#### Source passage:

Biomedical scientists say revised European directive on animal welfare averts feared disaster for research.
After more than a decade of pitched battles between research advocates and animal-rights campaigners, European Union (EU) legislators have finally agreed on a new legal framework to regulate the use of animals in research.
A closed-door meeting between representatives of the European Commission, the European Parliament and the European Council (respectively, the EU's executive and two legislative bodies) reached a compromise on a directive covering the protection of animals used for scientific purposes (86/609/EEC) on 7 April. The directive must still be ratified by the parliament and council, but this is likely to happen without further debate by July.

#### Provided records:
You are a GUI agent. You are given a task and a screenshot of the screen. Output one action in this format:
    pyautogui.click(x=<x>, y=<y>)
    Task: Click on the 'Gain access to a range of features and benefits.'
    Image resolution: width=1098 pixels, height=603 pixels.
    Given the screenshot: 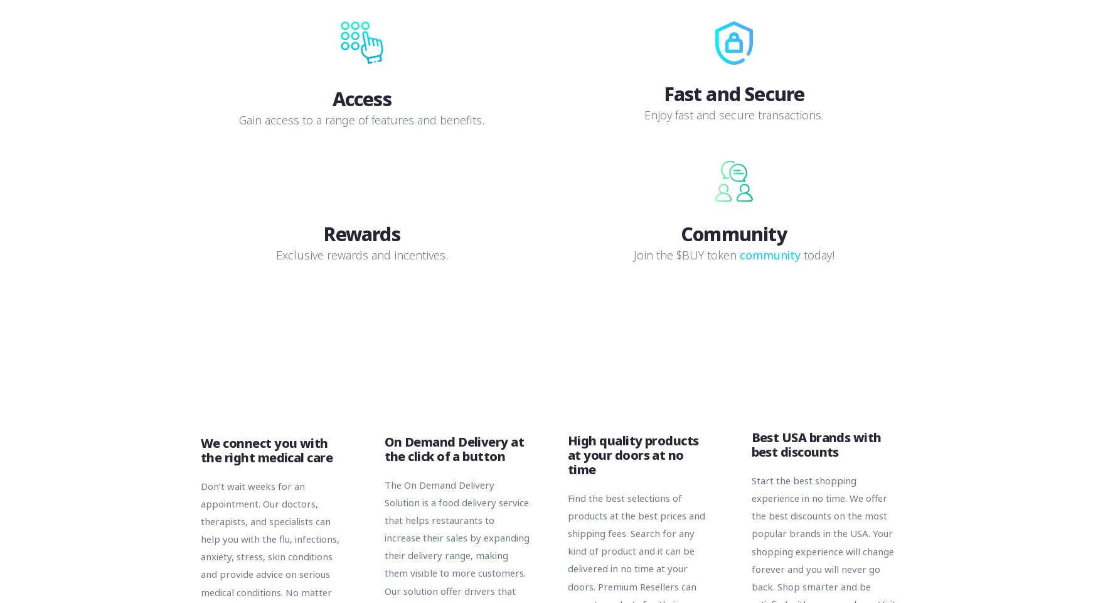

#### Exercise brief:
Using the passage on the EU animal-research directive, answer these:
(a) Which two groups fought over the issue for more than a decade?
(b) On what date was the compromise reached?
(c) By when is ratification likely to happen?
The entries were taken from a different source than the passage on the EU animal-research directive.

#### Your response:
(a) Research advocates and animal-rights campaigners
(b) 7 April
(c) By July